In the absence of EEO staff, all FDA employees will now need to take their claims to the acting FDA commissioner, who is the next in the line of delegated authority.

Employees at the Centers for Medicare and Medicaid Services who received RIF notices were directed to send their EEO complaints to Anita Pinder, the agency’s director of the Office of Equal Opportunity and Civil Rights. But Pinder died in November 2024.

“It’s more traumatizing for that staff, referencing their dead EEO director,” said an employee who attended Pinder’s funeral.

‘We followed the science. We told the truth’ 

Brian King, the director of the Center for Tobacco Products, told staff in an email that he had been placed on administrative leave after serving in the position for nearly three years.

“Together, we have moved mountains,” King wrote, telling staff that their office drove adult smoking rates down to 75-year lows and youth tobacco product use rates to 25-year lows, including a 70% decline in youth e-cigarette use over the past five years.

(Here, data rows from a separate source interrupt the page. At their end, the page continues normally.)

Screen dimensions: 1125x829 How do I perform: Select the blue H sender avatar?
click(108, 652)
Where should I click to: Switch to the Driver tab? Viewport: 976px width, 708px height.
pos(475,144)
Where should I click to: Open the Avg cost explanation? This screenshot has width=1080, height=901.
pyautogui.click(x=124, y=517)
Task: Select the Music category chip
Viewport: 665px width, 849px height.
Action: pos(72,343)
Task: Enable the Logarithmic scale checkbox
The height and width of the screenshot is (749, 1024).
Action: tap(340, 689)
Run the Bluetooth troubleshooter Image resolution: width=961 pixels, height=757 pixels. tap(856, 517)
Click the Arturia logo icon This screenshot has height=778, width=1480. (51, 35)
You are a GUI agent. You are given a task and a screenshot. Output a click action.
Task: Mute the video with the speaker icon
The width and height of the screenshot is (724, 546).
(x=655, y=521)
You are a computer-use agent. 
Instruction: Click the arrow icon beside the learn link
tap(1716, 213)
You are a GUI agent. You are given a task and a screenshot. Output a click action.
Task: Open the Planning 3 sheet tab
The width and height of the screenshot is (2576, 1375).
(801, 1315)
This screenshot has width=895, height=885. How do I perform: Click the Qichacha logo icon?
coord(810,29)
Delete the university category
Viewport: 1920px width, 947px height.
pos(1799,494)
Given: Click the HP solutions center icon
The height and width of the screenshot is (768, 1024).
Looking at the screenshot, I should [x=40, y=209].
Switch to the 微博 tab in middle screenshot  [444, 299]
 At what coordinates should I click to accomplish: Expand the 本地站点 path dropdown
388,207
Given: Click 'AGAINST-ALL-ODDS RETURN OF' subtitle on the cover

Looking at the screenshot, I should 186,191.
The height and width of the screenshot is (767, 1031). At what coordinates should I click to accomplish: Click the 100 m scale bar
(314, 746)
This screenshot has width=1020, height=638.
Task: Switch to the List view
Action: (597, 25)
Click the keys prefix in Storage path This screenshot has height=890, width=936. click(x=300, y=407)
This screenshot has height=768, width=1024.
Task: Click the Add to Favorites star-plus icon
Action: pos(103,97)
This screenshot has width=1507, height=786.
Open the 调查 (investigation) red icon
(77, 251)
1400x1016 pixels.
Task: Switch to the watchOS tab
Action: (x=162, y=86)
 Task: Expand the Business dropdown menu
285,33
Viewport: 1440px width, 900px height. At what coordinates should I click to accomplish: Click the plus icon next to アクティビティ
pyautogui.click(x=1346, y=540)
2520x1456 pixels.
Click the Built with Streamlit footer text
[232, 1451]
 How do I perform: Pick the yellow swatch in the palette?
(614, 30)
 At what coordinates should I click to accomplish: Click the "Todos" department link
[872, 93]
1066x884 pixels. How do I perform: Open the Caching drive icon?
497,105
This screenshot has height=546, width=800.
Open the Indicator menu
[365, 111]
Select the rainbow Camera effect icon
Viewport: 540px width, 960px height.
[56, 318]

“As the center embarks on its next chapter, which will undoubtedly be met by uncertainty and challenges, I encourage you to hold your heads high and never compromise the guiding tenets that CTP has held dear since its inception. We obeyed the law. We followed the science. We told the truth,” King wrote.

The Office of Science Director Matthew Farrelly and Deputy Director Todd Cecil were also reassigned and put on administrative leave, according to another email obtained by Federal News Network.

Another HHS employee who received a RIF notice said all staff with the Office of Science and Data Policy and the Office of Policy and Program Support received RIF notices.